В соответствии со статьей 5 Закона Республики Казахстан от 11 января 2007 года "Об информатизации" Правительство Республики Казахстан ПОСТАНОВЛЯЕТ:
1. Утвердить прилагаемые Правила проведения аттестации государственных информационных систем и негосударственных информационных систем, интегрируемых с государственными информационными системами, на соответствие их требованиям информационной безопасности и принятым на территории Республики Казахстан стандартам.
2. Признать утратившим силу постановление Правительства Республики Казахстан от 17 января 2008 года № 24 "Об утверждении Правил проведения аттестации государственных информационных систем на соответствие требованиям информационной безопасности" (САПП Республики Казахстан, 2008 г., № 1, ст. 13).
3. Настоящее постановление вводится в действие со дня первого официального опубликования.
Премьер-Министр
Республики Казахстан К. Масимов
Утверждены
постановлением Правительства
Республики Казахстан
от 30 декабря 2009 года № 2280
Правила
проведения аттестации государственных информационных
систем и негосударственных информационных систем, интегрируемых
с государственными информационными системами, на соответствие
их требованиям информационной безопасности и принятым на
территории Республики Казахстан стандартам
1. Общие положения и основные понятия
1. Настоящие Правила проведения аттестации государственных информационных систем и негосударственных информационных систем, интегрируемых с государственными информационными системами, на соответствие их требованиям информационной безопасности и принятым на территории Республики Казахстан стандартам (далее - Правила) разработаны в соответствии с Законом Республики Казахстан от 11 января 2007 года "Об информатизации" и определяют порядок проведения аттестации государственных информационных систем и негосударственных информационных систем, интегрируемых с государственными информационными системами, на соответствие требованиям информационной безопасности и принятым на территории Республики Казахстан стандартам.

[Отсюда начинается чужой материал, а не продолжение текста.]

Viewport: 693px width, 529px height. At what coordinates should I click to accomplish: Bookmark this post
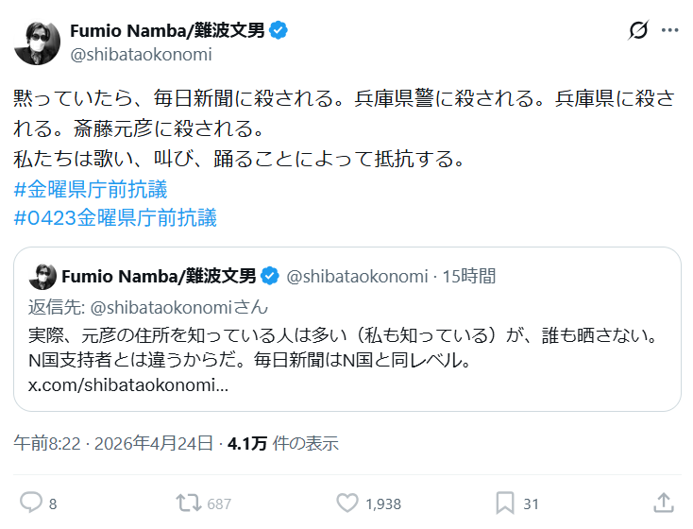coord(505,503)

2. Основные понятия, используемые в Правилах:
1) аттестационная комиссия (далее - Комиссия) - консультативно-совещательный орган при уполномоченном органе, который рассматривает результаты аттестационного обследования и вырабатывает соответствующие рекомендации;
2) аттестат соответствия информационной системы требованиям информационной безопасности и принятым на территории Республики Казахстан стандартам (далее - аттестат) - документ, подтверждающий факт соответствия информационной системы (далее - ИС) требованиям информационной безопасности (далее - ИБ) и принятым на территории Республики Казахстан стандартам;
3) уполномоченный орган - уполномоченный орган в сфере информатизации;
4) уполномоченная организация - уполномоченная организация в области информатизации;
5) заявитель - физическое или юридическое лицо, подавшее заявку на проведение аттестации ИС на соответствие требованиям ИБ и принятым на территории Республики Казахстан стандартам.

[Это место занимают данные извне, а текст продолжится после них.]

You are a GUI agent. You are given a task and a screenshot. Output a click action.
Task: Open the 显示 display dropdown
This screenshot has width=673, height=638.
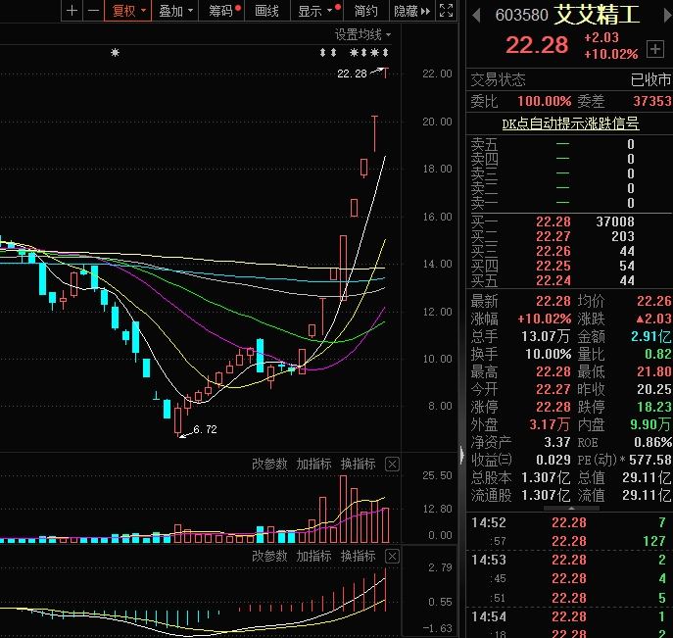(x=316, y=11)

3. Под аттестацией ИС на соответствие требованиям ИБ и принятым на территории Республики Казахстан стандартам понимается комплекс организационно-технических мероприятий по определению фактического состояния защищенности ИС и ее соответствия требованиям ИБ и принятым на территории Республики Казахстан стандартам.

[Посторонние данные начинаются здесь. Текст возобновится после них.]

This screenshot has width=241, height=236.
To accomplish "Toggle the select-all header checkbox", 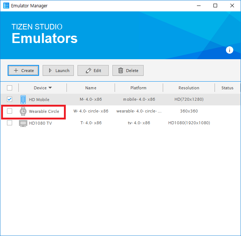I will coord(10,88).
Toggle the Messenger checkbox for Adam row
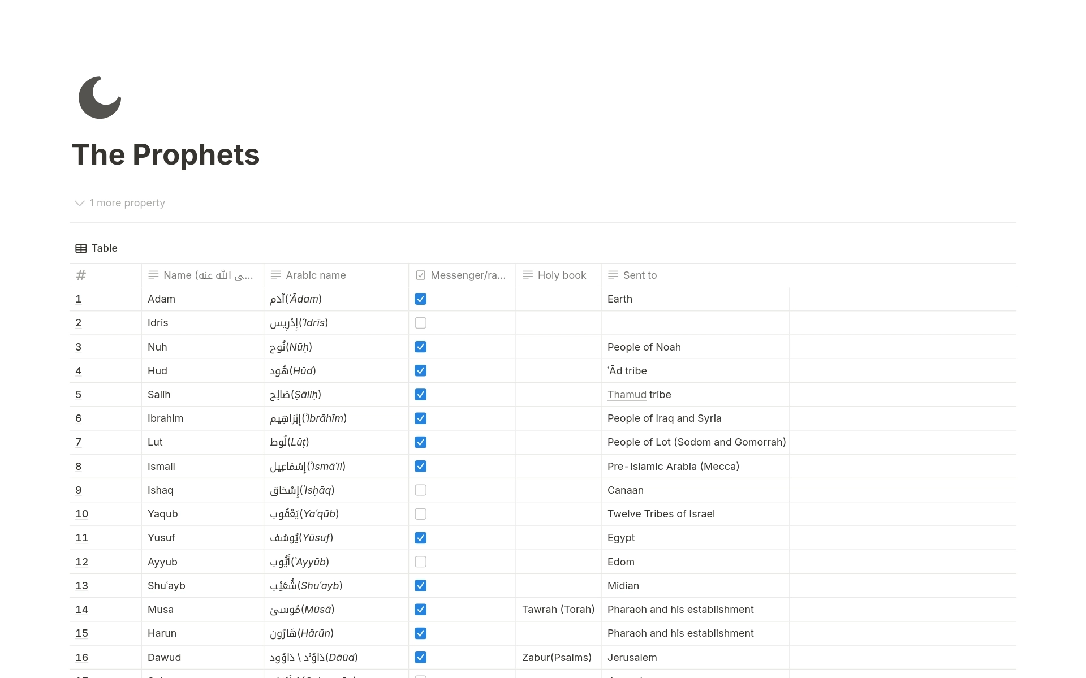This screenshot has width=1086, height=678. (420, 299)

4. Эксплуатация и внедрение государственных ИС, а также всех интегрируемых с ними негосударственных ИС допускается после их аттестации на соответствие требованиям ИБ и принятым на территории Республики Казахстан стандартам.
5. Аттестация ИС на соответствие требованиям ИБ и принятым на территории Республики Казахстан стандартам осуществляется уполномоченным органом на основании аттестационного обследования ИС.
6. Аттестационное обследование ИС на соответствие требованиям ИБ и принятым на территории Республики Казахстан стандартам проводятся уполномоченной организацией.
7. Для рассмотрения акта аттестационного обследования (далее - акт) создается Комиссия, положение и состав которой утверждаются приказом уполномоченного органа.
8. В состав комиссии входят представители:
1) органов национальной безопасности Республики Казахстан;
2) уполномоченного государственного органа по защите государственных секретов и обеспечения информационной безопасности;
3) уполномоченного органа.
9. Сведения о выданных аттестатах вносятся уполномоченным органом в реестр аттестатов, содержащий информацию о владельце и разработчике ИС, наименовании ИС, реквизитах акта и аттестата.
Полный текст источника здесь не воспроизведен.